$300 Million for a Ballroom? We Can’t Even Afford Food.

$300 Million for a Ballroom? We Can’t Even Afford Food.

They love to play the “but Obama put in a basketball court!” card like it’s a moral-equivalence defense. Cute. Nostalgic, even.

“Yeah, but Joe put in a ping-pong table.”

Now let’s be real for two minutes.


A Wing, Not a Wallpaper Change

Small, tasteful touch-ups? Fine. Presidential family renovations that get congressional approval and a lighthearted chuckle on the evening news aren’t the same as quietly gutting the people’s house and rebuilding it into a gold-plated ego temple.

We’re not talking about swapping a rug or installing solar panels. We’re talking about demolishing an entire wing of the White House — without approval — to build a $300 million ballroom the size of a country club.

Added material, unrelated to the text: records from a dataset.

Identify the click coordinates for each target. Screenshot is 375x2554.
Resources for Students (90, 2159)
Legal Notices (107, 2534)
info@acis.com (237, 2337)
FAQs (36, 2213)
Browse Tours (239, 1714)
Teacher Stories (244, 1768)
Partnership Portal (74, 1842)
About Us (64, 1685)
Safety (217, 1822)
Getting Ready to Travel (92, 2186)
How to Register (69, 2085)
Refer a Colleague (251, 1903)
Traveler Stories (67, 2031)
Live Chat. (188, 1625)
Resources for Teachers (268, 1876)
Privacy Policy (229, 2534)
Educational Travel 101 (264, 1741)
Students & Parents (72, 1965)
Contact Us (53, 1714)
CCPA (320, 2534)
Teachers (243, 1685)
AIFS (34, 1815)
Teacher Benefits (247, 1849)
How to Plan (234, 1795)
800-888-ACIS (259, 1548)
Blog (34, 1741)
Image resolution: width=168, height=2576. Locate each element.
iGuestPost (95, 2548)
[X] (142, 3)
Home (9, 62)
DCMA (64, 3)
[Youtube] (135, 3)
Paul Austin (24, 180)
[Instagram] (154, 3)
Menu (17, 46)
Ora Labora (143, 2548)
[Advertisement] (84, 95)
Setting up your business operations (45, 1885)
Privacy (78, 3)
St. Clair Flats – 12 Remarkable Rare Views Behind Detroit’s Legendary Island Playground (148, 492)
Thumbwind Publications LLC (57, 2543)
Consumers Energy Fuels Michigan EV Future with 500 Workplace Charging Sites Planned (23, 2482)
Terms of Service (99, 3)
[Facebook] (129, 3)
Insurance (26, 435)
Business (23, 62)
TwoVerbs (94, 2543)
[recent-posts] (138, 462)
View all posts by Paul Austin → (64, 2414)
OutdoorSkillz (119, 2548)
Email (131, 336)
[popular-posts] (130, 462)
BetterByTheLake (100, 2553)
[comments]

All while the government is shut down.

All while people can’t afford health insurance, food, or rent.

All while essential programs are being gutted.


“We Don’t Have the Money” — Except for Billionaires

Remember when “we don’t have the money” meant no school supplies, no cancer research, no veteran programs, no CDC staffing?

Those were the real cuts — the ones that hit actual Americans.

But somehow, we’ve always got the cash to:

  • Hand out tax cuts to billionaires
  • Give billions to ICE to terrorize cities
  • Ship billions overseas to authoritarian “friends”
  • Buy private jets for loyal cronies
  • And sue the DOJ for daring to investigate an insurrection

It’s grotesque. It’s obscene. It’s not governance — It’s basically corruption dressed up to look fancy.


If Obama Sneezed, They Screamed

If a Democrat did even one of these things, the right would spontaneously combust.

Obama wore a tan suit once and Faux News lost its collective mind.

Meanwhile, Trump could drown puppies live on TV and certain corners of the right would still find a way to blame “the woke mob” for distracting him.

The silence isn’t restraint. It’s complicity.


A Ballroom for a Man Who Can’t Dance

Three hundred million dollars. For a ballroom.

For a man who can’t dance and won’t walk anywhere without a golf cart. Bone spurs, remember?

We’ve spent a decade watching a man who moves like he’s doing interpretive jazz hands and jacking-off two giraffes to the YMCA — a song about gay men, by the way, which he still hasn’t figured out.

This isn’t just tone-deaf. It’s mockery of everyone struggling to pay for groceries.


Starving the People, Feeding the Ego

Threatening to cut off food benefits for millions of Americans unless Congress, more importantly, Dems, reopens the government? That’s not negotiation. That’s extortion.

And hearing it from someone who’s never skipped a meal in his life — it’s beyond insulting.

Hunger isn’t missing your extra nuggets, Diaper Don. It’s watching your kid cry over an empty fridge.

You don’t get to starve the working class to fund your golden whorehouse of self-importance.


January 6th Should’ve Been the Line

Until my last breath, I’ll never understand how January 6th wasn’t an instant deal-breaker for every American voter.

How do you watch a mob storm the Capitol — waving flags of one man and vandalizing the hallowed halls of the Capitol — and then say, “Yeah, but egg prices”?

That day should have split the country cleanly between those who believe in democracy and those who believe in dictatorship. The fact that it didn’t? That’s the scariest part of all.


Look to Iceland

In October 1975, women in Iceland didn’t have equal pay. They went on general strike — one day only. The country shut down.

Within weeks, Iceland passed equal-pay laws.

Fifteen years later, they elected their first female president.

That’s power. That’s what happens when everyday people stop accepting crumbs.

General strikes work.


Accountability, Not Revenge

So here’s the message, Mr. Ex-President:

You’re old. You’re tired. You’re out of magic tricks. The PR can’t hide the rot forever.

But, I’m not wishing you harm. I’m wishing you accountability.

Real, legal, public-record accountability.

The kind that history books print in boldface.

And when that day comes — when the circus folds its tent — people will celebrate. Not out of cruelty, but relief. Relief that the nightmare finally ended.


We’re Not Powerless

I can’t help but be furious. I can’t help but be scared.
But mostly, I’m determined.

I will:

  • Keep reminding people about January 6th
  • Keep pointing to the cuts to kids, vets, and education
  • Keep calling out the billionaire tax-cut scams
  • Keep saying this is not normal

Because it’s not.

We deserve better than a government run like a con. We deserve better than a country where “leadership” means hoarding and cruelty. We deserve a government that works for all of us — not just the ones with yachts.


Final Thought

Until my last breath, I’ll wonder how we didn’t all draw the line sooner. But I’ll also believe that we still can.

Resist. Vote. Organize. Strike if we must.

That’s how we win back the house — literally and figuratively.